Not many businesses can say they’ve been around more than a century, but Charleston retail staple Belk passed that milestone 25 years ago. This week, it’ll be celebrating that longevity.
The Southern department store chain is officially marking its 125th anniversary Wednesday. Each location is having a small get-together with community leaders at 8:15 a.m., followed by a public gift card giveaway at 9 a.m., said Susan McWatters, vice president and regional manager for Belk.
The company will be handing out at least 100 gift cards per store, she said. They are valued at between $5 and, for some lucky shoppers, $1,000.
The chain traces it roots to 1888, when William Henry Belk opened a store in Monroe, N.C., with $750 in savings, a $500 loan and $3,000 in consigned goods, according to the company’s website.
Belk Inc. is the largest family-owned and operated department store business in the country, with about 300 stores in 16 states. Together, they rang up $4 billion in sales in the last fiscal year.
Locally, the Charlotte-based chain has locations in Citadel Mall, Northwoods Mall, Mount Pleasant Towne Centre and North Main Market in Summerville.
The State Ports Authority has said that its hefty investment in an Upstate cargo yard would boost the area’s local economy.
The first dividend was announced late last week when G&P Trucking announced it is increasing its business by acquiring another 10 acres in Greer, where the Gaston-based company already operates a 14-acre terminal.
G&P said in a statement that the investment was a “direct result of the new inland port that is being opened by the ... Ports Authority later this fall.”
The SPA broke ground on the $47 million, 40-acre cargo yard in March.
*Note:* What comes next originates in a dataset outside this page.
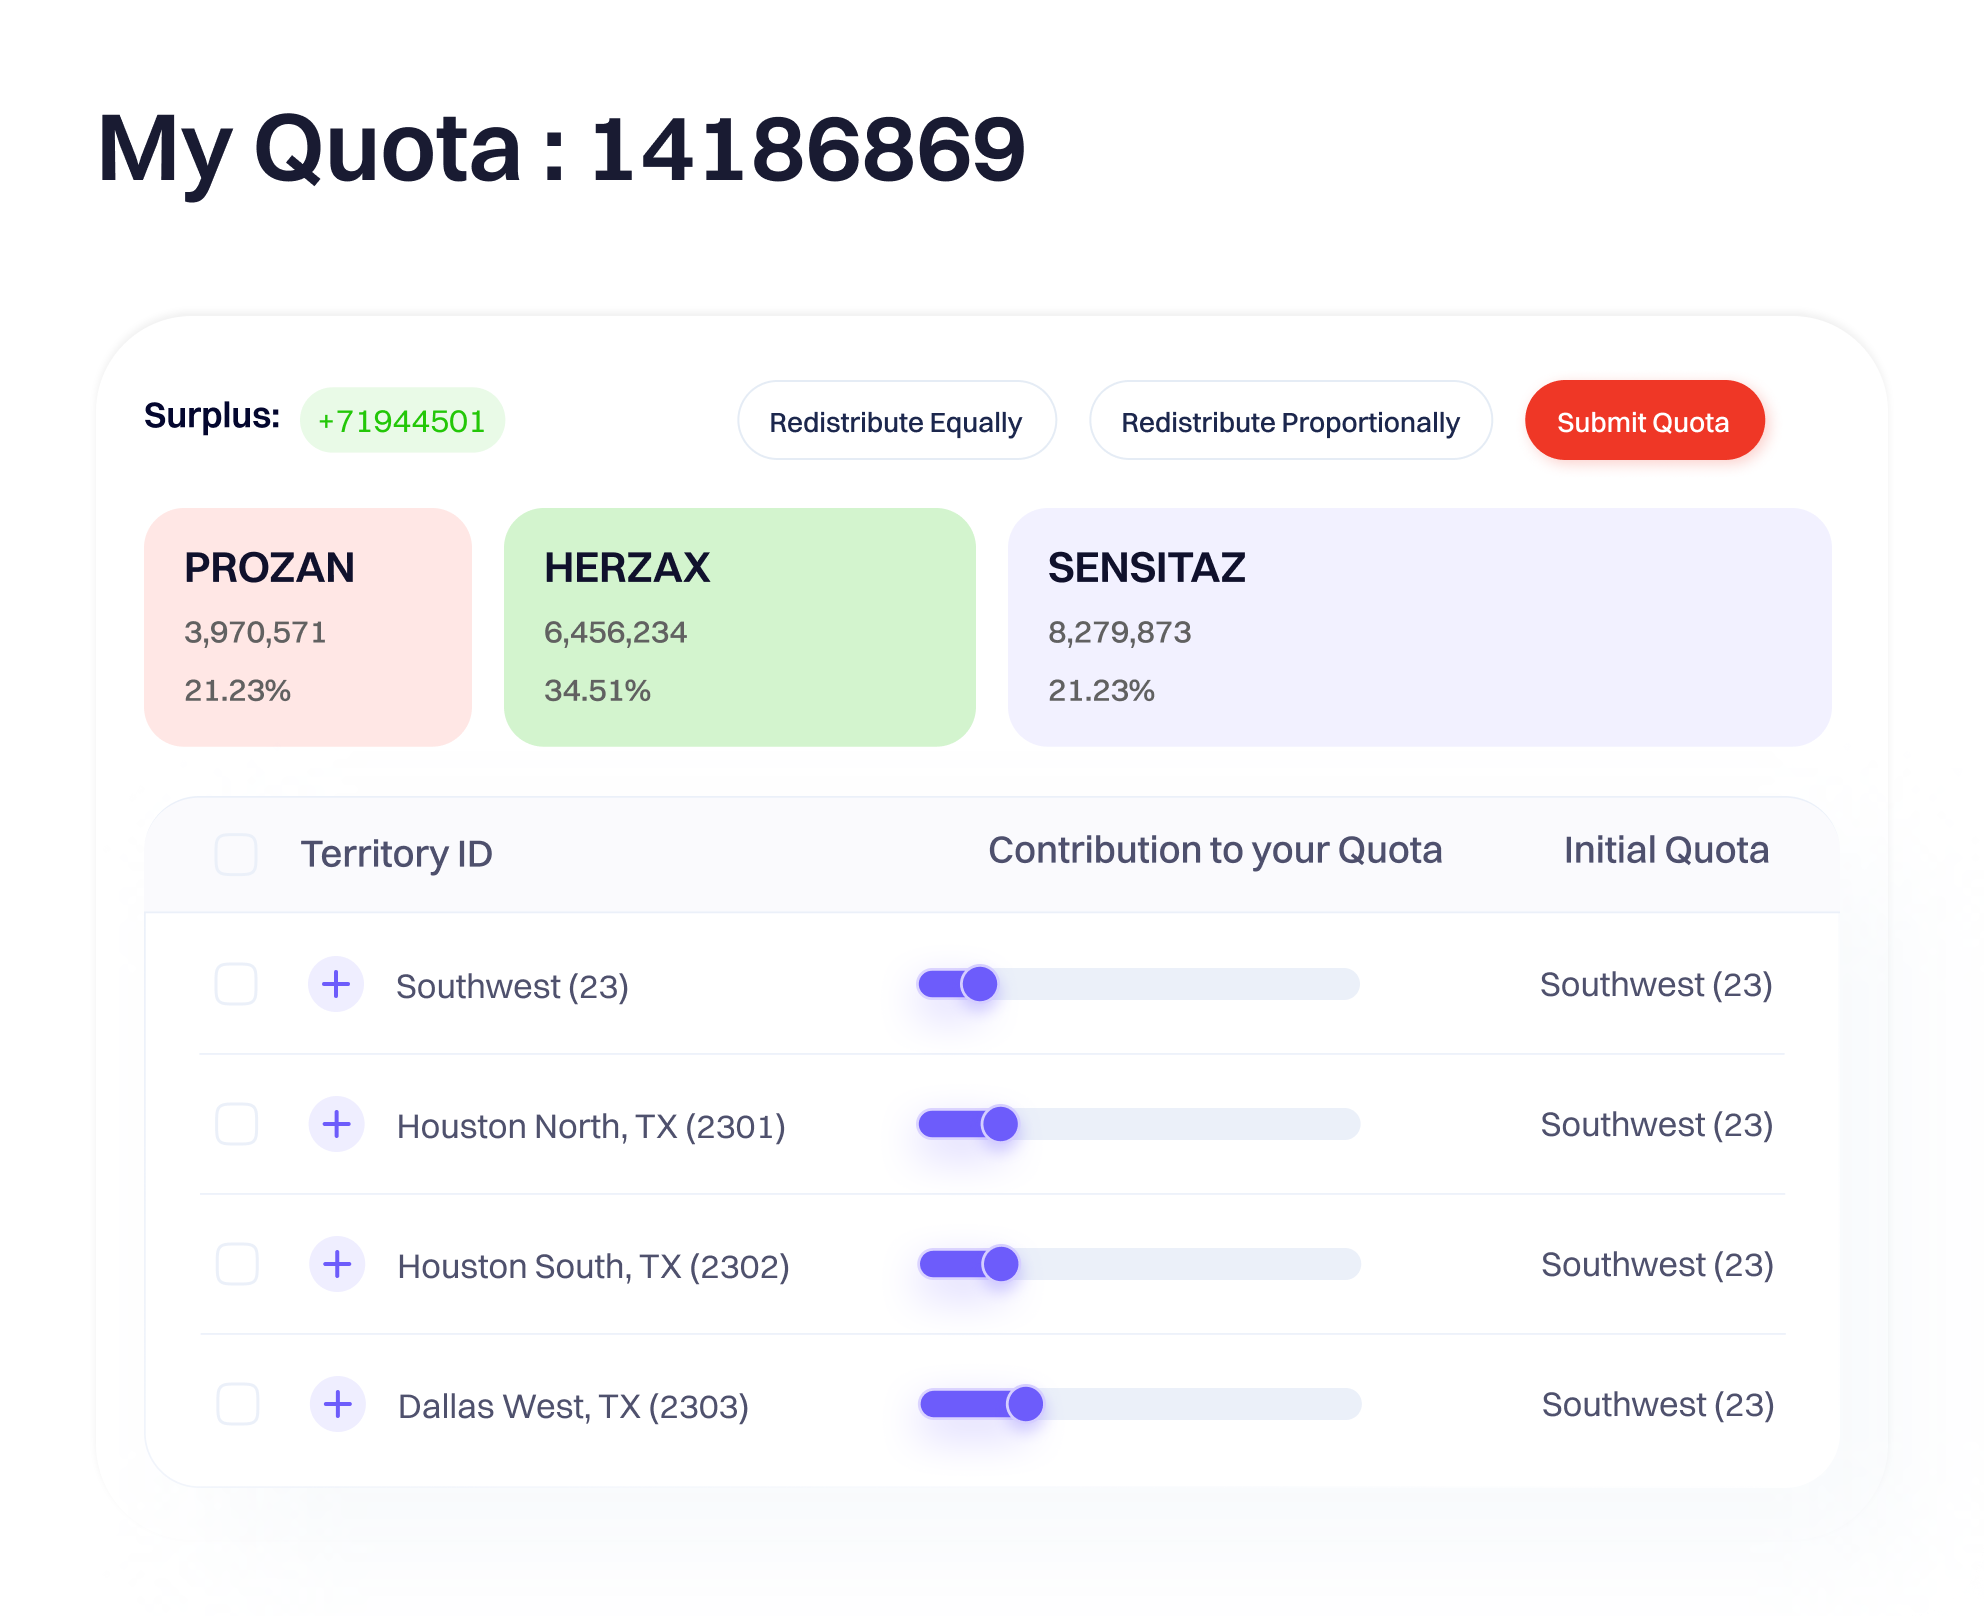
Task: Select the PROZAN product card
Action: pos(308,627)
When it opens, shipping containers will be transferred between trucks and Norfolk Southern rail cars running to and from the Port of Charleston, some 220 miles away. Clifton Parker, G&P’s president, said this “‘port without water’” will give customers more options for transporting their imports and exports.
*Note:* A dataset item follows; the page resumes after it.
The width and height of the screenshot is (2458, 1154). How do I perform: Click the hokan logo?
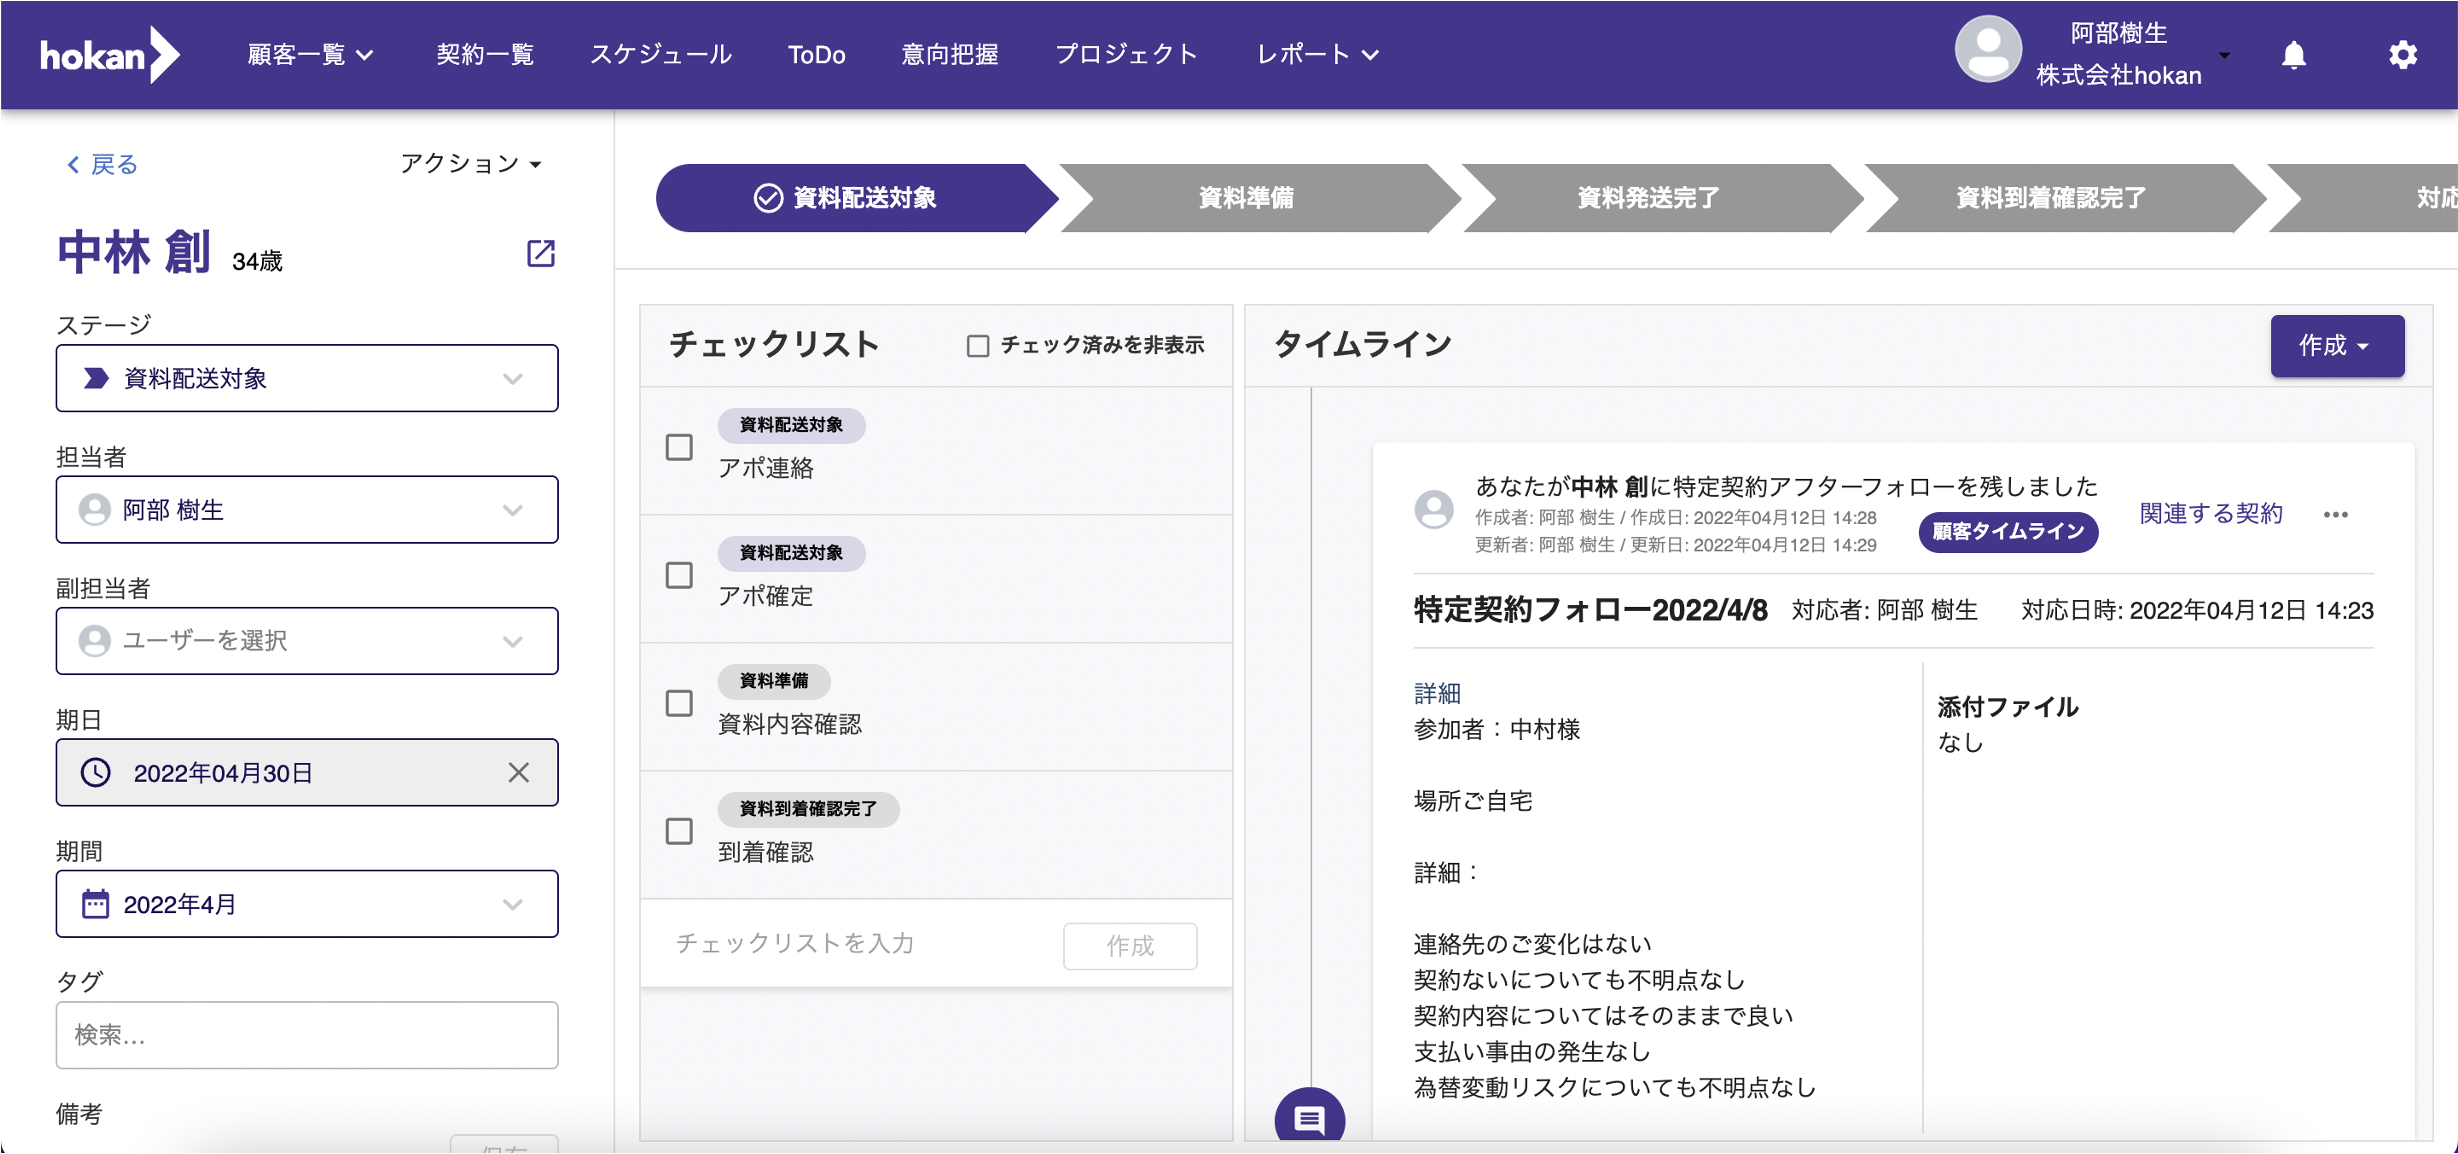[x=108, y=55]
The Northbrook, Ill.-based owner of the Cooper River paper mill has added a local voice to its board. KapStone Paper and Packaging announced in a federal filing this month that it has elected Charleston resident David G. Gabriel as a director. His term expires in 2016. Gabriel is chief executive officer of Sonepar North America, a huge distributor of electrical and industrial supplies.
He moved to Charleston about a decade ago, when he was named CEO of locally based Hagemeyer North America. Paris-based Sonepar bought Hagemeyer’s Dutch owner in 2009. Gabriel now runs the U.S. and North America businesses. Sonepar North America is based on Tobias Gadson Boulevard in West Ashley.
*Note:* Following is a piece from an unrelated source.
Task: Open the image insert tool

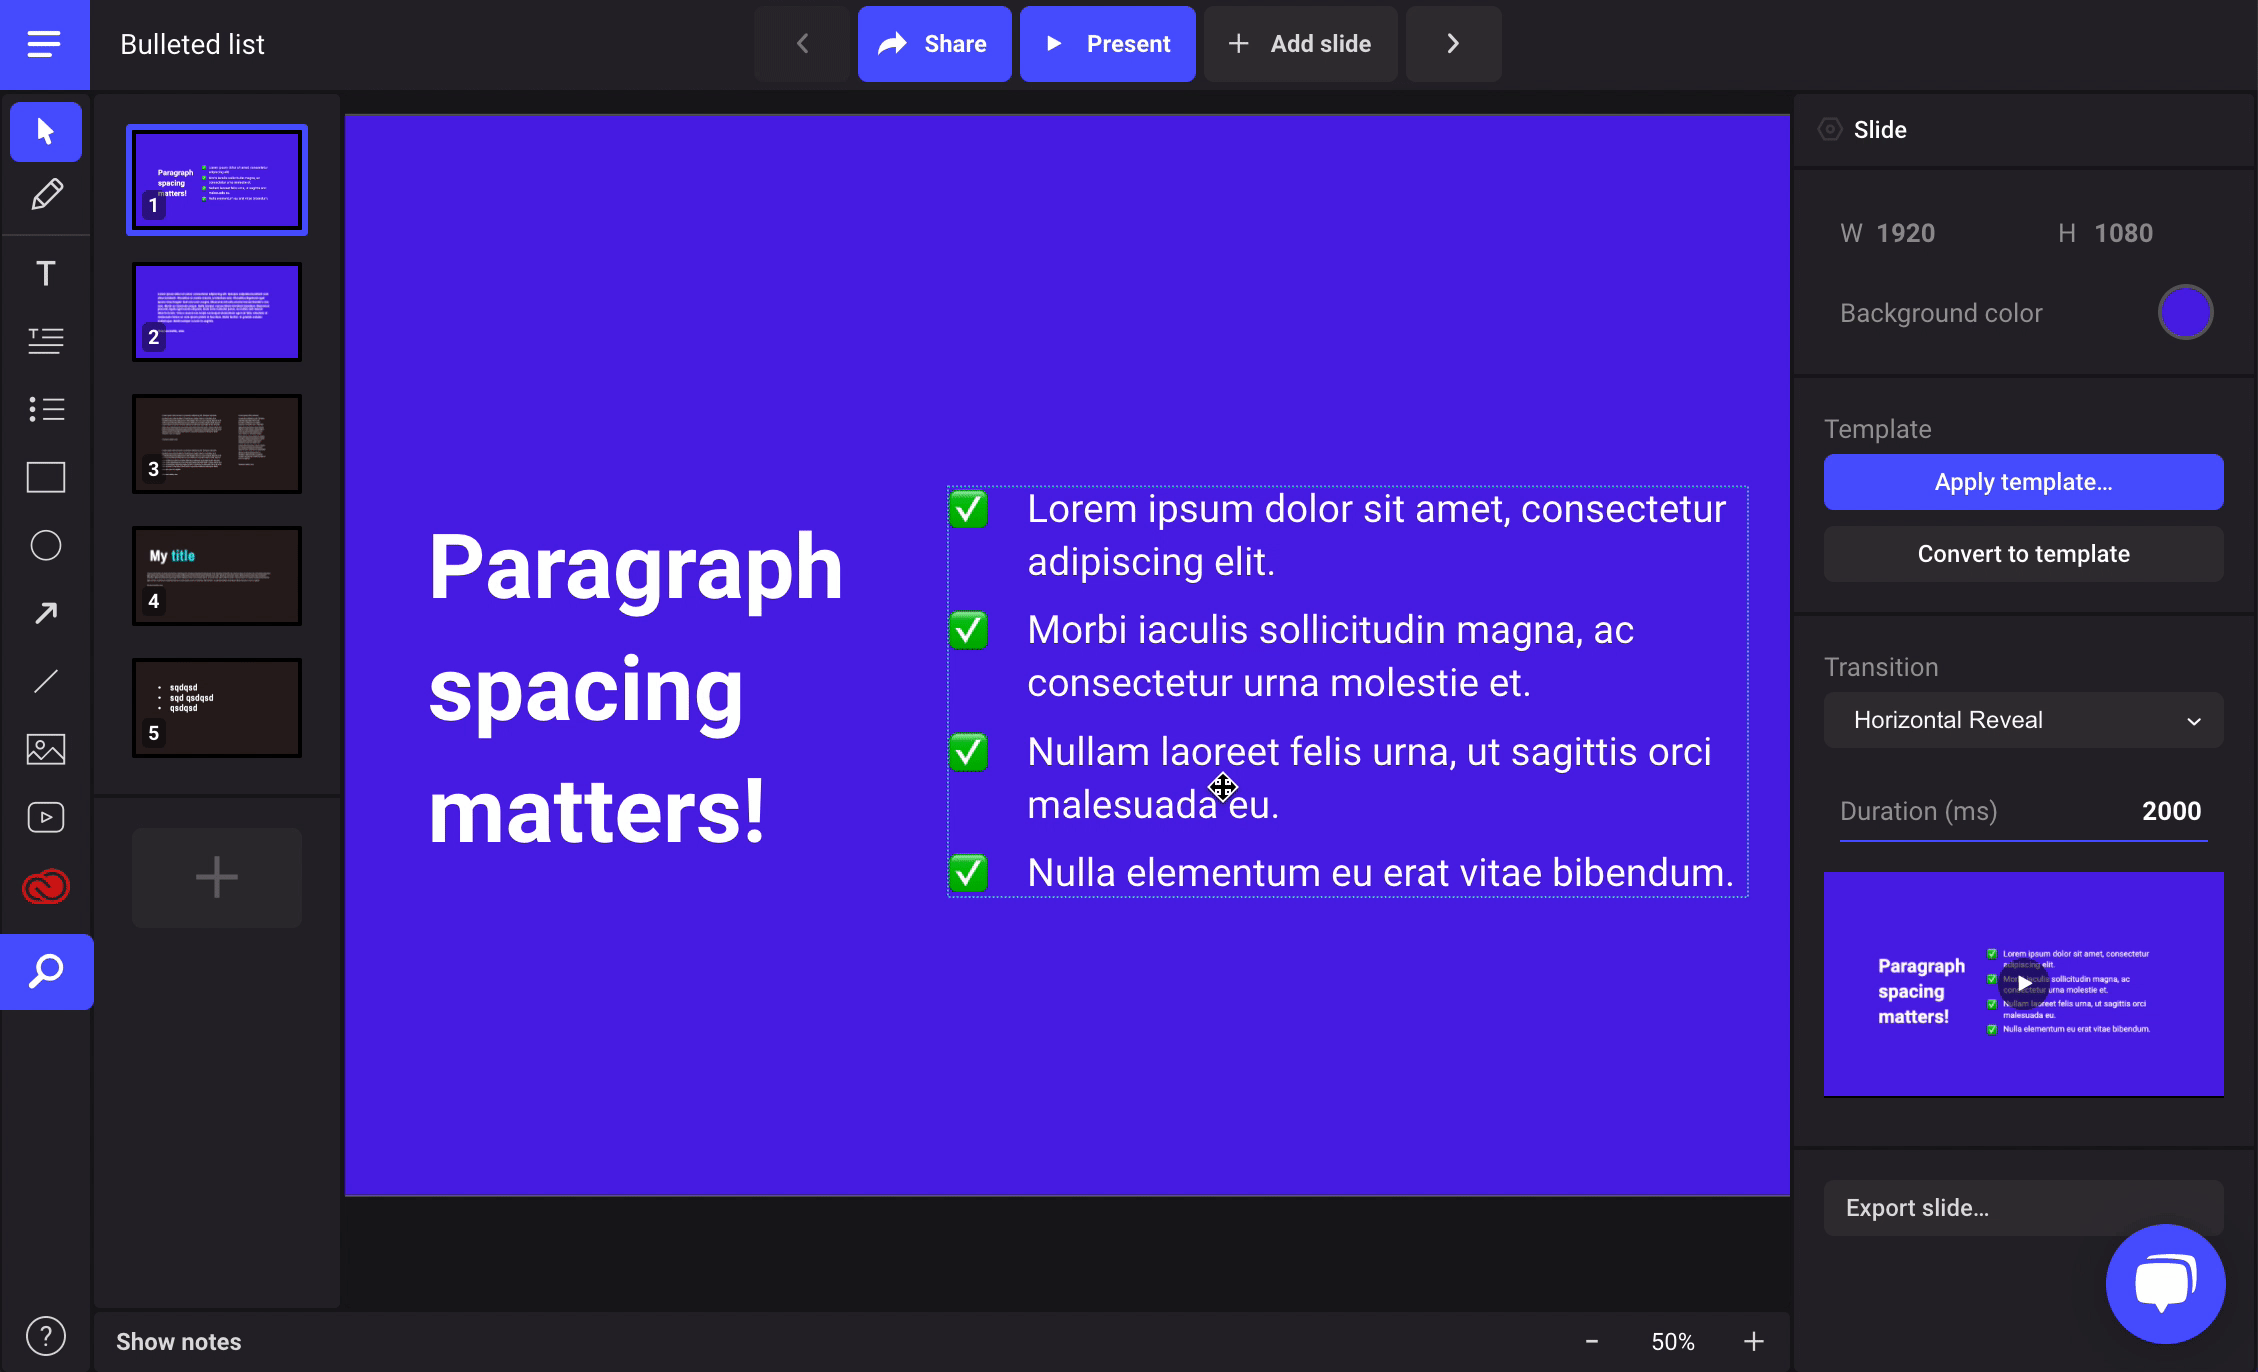Action: (x=46, y=749)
He’s the first local resident with a seat on the board of KapStone, which has owned the former MeadWestvaco paper mill since 2008.
Industrial-style apartments with floor-to-ceiling windows overlooking the city’s skyline and waterways is usually reserved for urbanites in places like Manhattan.
But that same Gotham-style motif is a key selling point for the East Central Lofts, the new 72-unit apartment complex scheduled to open in August at 274 Huger St. in downtown Charleston.
The high-profile development — it sits right next to a pair of Ravenel Bridge traffic ramps — includes 12-foot ceilings, hardwood floors, stainless-steel appliances and large windows. Pre-leasing has started for the units, which range from $850 to $1,800 per month.
The developers are dispelling a misconception about the wooden canopies on top of the building. While they appear to the casual observer to have all the makings of a rooftop bar or other gathering place, they actually have a prosaic purpose: coverage for the heating and air-conditioning system.